### [PROBLEM TO WORK ON]
Gather each line of the records where "options" appears.

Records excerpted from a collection
+-------+
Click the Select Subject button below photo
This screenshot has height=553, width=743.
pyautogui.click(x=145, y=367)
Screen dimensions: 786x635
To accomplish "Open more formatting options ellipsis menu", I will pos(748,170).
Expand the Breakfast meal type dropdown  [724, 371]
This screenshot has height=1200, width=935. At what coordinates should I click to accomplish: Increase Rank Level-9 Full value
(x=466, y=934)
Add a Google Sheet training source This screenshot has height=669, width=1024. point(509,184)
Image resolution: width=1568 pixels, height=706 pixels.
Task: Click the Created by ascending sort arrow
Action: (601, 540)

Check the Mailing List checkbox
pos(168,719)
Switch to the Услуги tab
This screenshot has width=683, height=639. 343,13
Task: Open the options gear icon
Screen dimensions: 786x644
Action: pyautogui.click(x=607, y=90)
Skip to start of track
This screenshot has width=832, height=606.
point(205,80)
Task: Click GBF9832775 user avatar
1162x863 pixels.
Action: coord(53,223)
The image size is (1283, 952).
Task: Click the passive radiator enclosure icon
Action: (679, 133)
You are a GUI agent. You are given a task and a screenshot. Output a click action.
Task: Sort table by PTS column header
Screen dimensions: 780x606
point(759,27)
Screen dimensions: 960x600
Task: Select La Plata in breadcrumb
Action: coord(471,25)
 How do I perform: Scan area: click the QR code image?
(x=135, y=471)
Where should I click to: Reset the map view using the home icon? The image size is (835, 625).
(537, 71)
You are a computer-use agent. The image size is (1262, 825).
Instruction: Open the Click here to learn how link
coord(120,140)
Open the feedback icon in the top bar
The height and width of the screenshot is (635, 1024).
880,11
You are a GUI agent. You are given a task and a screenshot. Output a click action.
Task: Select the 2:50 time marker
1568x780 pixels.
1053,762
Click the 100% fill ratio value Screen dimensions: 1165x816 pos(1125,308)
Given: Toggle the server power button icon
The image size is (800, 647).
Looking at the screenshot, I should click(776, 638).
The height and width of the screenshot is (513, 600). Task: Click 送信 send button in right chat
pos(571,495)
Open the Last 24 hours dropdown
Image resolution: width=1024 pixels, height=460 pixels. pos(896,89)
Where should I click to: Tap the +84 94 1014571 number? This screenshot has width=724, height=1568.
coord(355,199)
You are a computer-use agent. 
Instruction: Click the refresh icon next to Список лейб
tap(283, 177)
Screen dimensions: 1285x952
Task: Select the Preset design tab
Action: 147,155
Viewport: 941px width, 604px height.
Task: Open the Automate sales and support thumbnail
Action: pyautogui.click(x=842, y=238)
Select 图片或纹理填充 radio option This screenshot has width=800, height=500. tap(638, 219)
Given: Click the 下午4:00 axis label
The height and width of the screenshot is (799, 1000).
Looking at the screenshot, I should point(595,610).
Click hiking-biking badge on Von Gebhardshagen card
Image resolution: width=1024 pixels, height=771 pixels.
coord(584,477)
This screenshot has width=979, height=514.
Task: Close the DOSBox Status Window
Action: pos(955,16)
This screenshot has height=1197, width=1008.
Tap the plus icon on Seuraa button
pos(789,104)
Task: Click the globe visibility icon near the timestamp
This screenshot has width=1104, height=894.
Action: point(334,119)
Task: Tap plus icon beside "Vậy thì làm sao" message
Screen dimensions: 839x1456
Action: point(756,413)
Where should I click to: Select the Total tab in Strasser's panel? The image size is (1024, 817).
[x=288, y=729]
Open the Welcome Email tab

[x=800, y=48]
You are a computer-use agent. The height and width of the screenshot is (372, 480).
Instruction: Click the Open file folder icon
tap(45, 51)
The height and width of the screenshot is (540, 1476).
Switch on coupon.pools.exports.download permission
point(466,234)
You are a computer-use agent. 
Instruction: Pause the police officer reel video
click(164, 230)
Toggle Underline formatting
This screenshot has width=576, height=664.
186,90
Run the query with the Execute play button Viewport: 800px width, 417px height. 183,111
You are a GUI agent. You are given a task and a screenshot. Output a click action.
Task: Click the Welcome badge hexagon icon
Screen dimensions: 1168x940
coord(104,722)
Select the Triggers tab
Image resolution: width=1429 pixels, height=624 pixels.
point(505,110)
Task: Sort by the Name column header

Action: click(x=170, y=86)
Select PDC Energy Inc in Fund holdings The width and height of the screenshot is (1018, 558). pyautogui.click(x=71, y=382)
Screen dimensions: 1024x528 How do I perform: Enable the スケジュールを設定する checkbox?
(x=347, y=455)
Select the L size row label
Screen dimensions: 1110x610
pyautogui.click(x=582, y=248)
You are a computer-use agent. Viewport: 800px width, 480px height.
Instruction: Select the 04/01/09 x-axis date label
+-------+
### [THE ANSWER]
To accomplish "Open more formatting options ellipsis menu", I will pos(748,170).
Task: Open the options gear icon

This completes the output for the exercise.